+++ Excerpted records +++
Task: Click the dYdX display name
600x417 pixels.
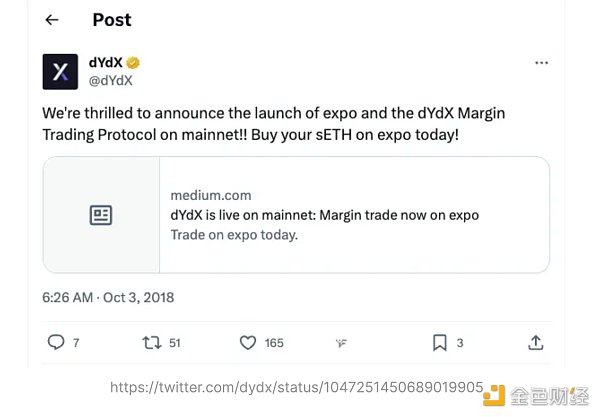Action: [103, 62]
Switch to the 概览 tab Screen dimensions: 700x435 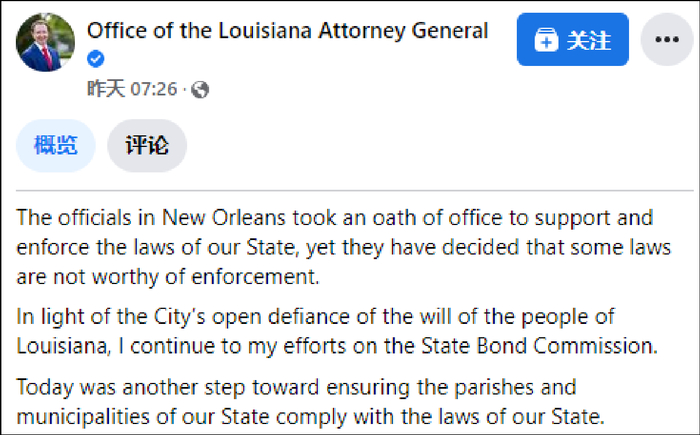click(56, 145)
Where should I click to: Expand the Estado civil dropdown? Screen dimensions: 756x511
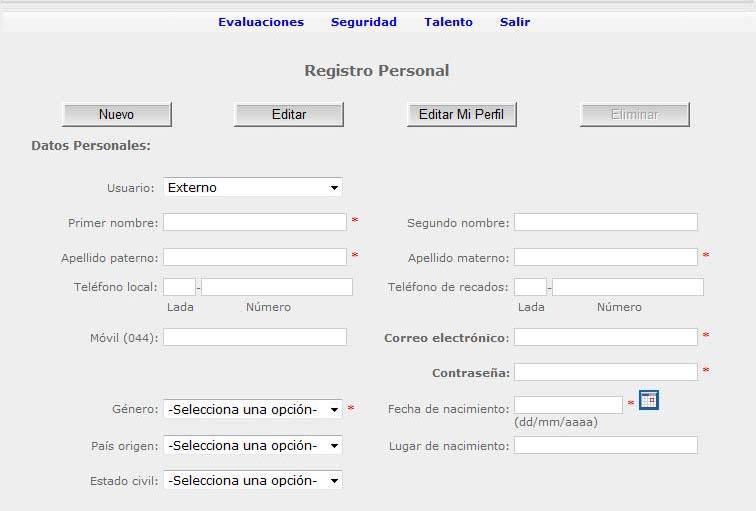click(253, 481)
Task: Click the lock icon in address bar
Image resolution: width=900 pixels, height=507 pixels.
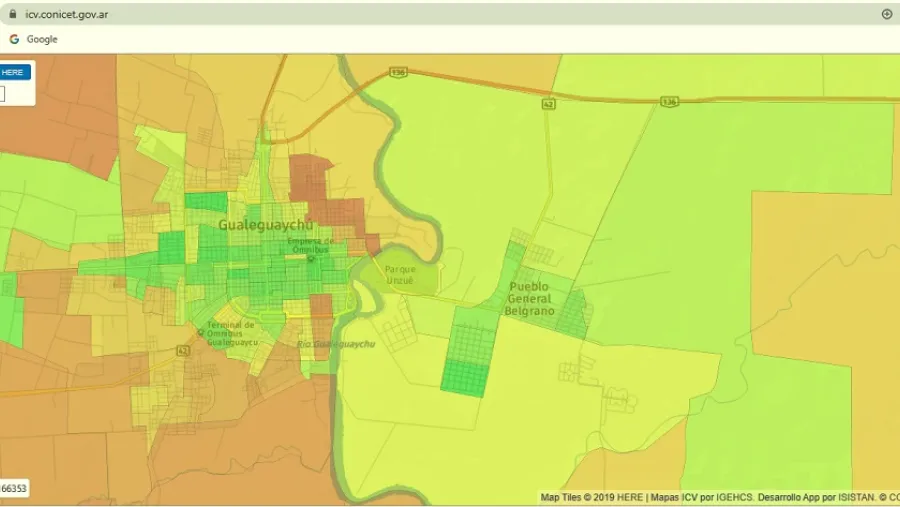Action: 13,14
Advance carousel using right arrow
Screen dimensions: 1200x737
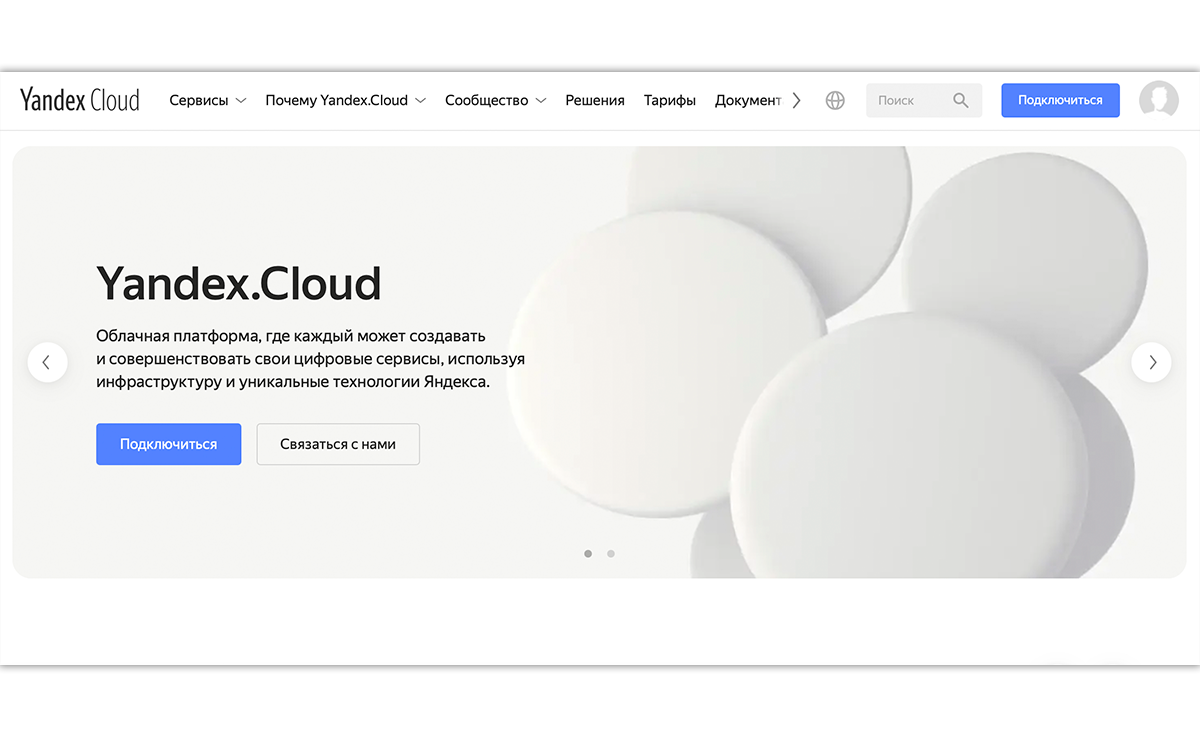click(x=1151, y=362)
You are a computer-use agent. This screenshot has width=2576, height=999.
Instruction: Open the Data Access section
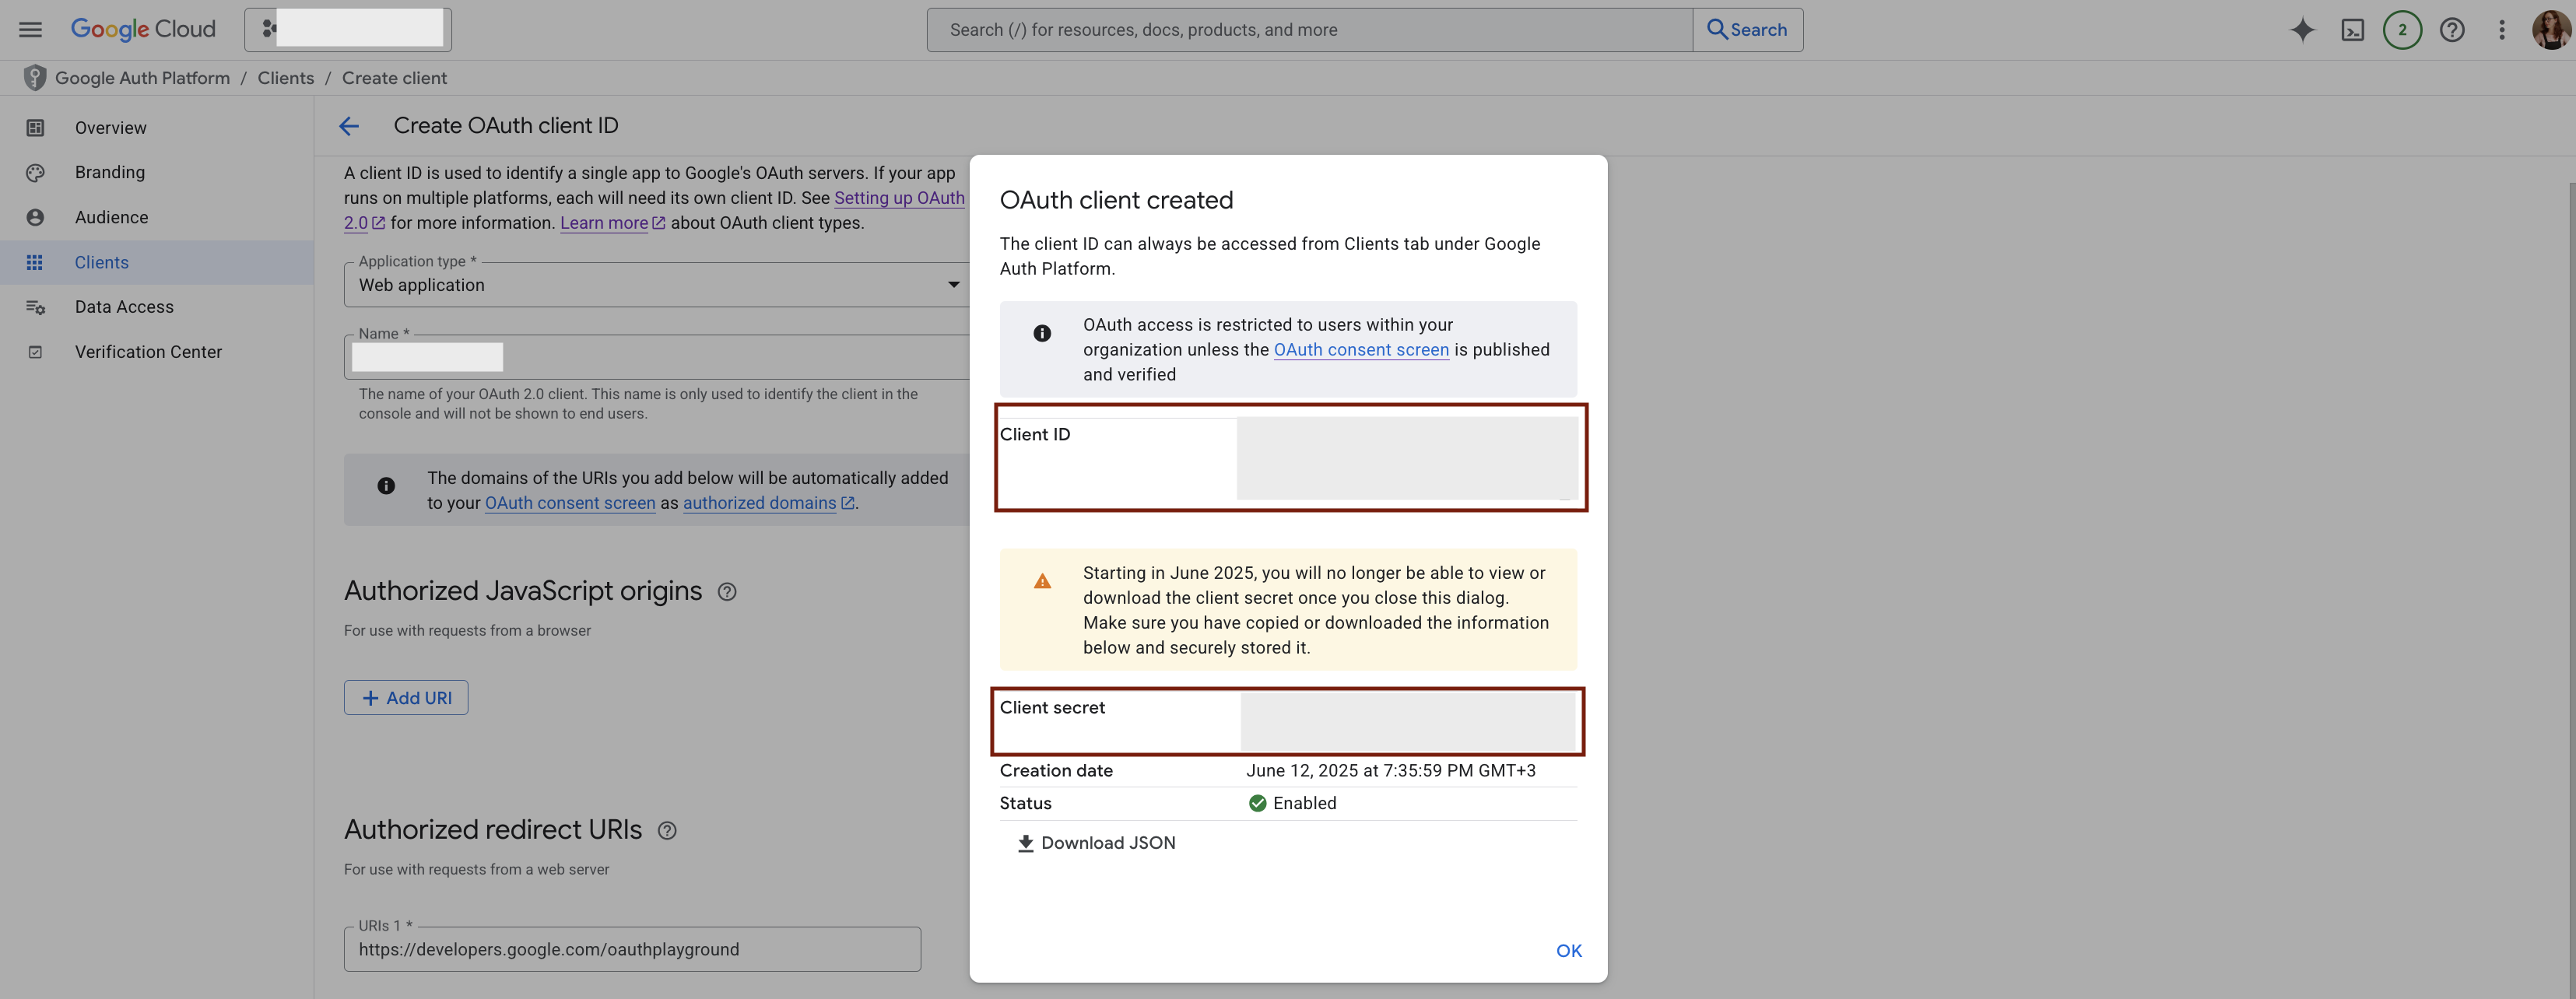(x=124, y=307)
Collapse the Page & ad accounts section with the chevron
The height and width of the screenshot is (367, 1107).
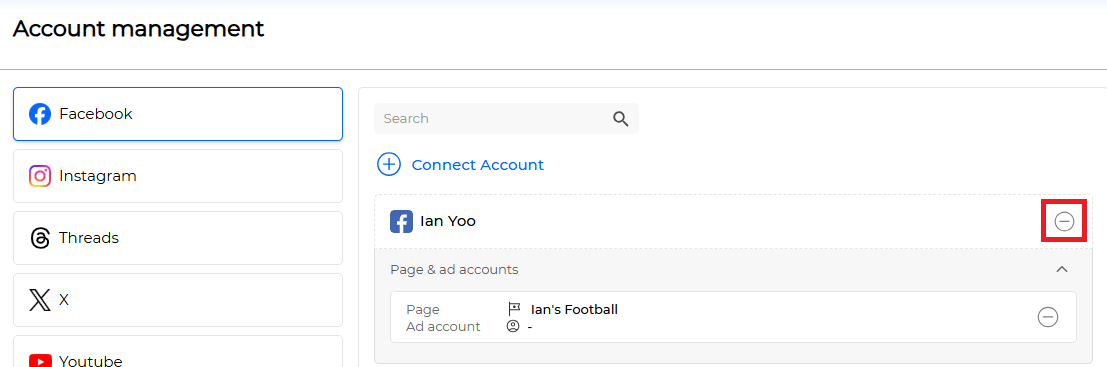coord(1062,269)
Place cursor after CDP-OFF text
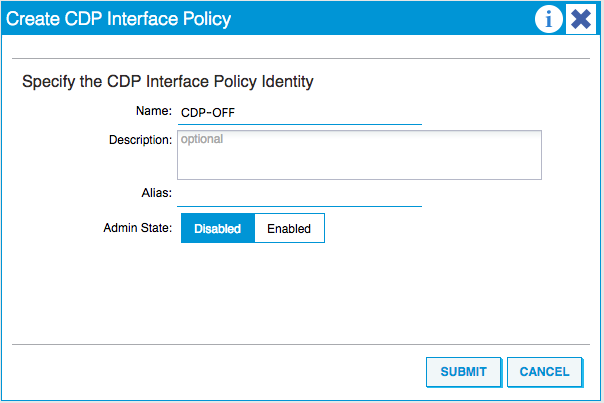 [x=235, y=113]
+++
- **The exercise**
Starting at the line that contains "Task: Click the lock icon in address bar" and ending with the last line of the data, output each line as a row of a Markdown table with the columns Row and Line, numbering the rows and skipping any blank lines. Leave the pictures out of the table.

- **Result of this exercise**
| Row | Line |
|---|---|
| 1 | Task: Click the lock icon in address bar |
| 2 | Image resolution: width=900 pixels, height=507 pixels. |
| 3 | Action: 13,14 |
| 4 | Advance carousel using right arrow |
| 5 | Screen dimensions: 1200x737 |
| 6 | click(x=1151, y=362) |
| 7 | You are a computer-use agent. This screenshot has width=2576, height=999. |
| 8 | Instruction: Open the Data Access section |
| 9 | (x=124, y=307) |
| 10 | Collapse the Page & ad accounts section with the chevron |
| 11 | The height and width of the screenshot is (367, 1107). |
| 12 | coord(1062,269) |
| 13 | Place cursor after CDP-OFF text |
| 14 |  [x=235, y=113] |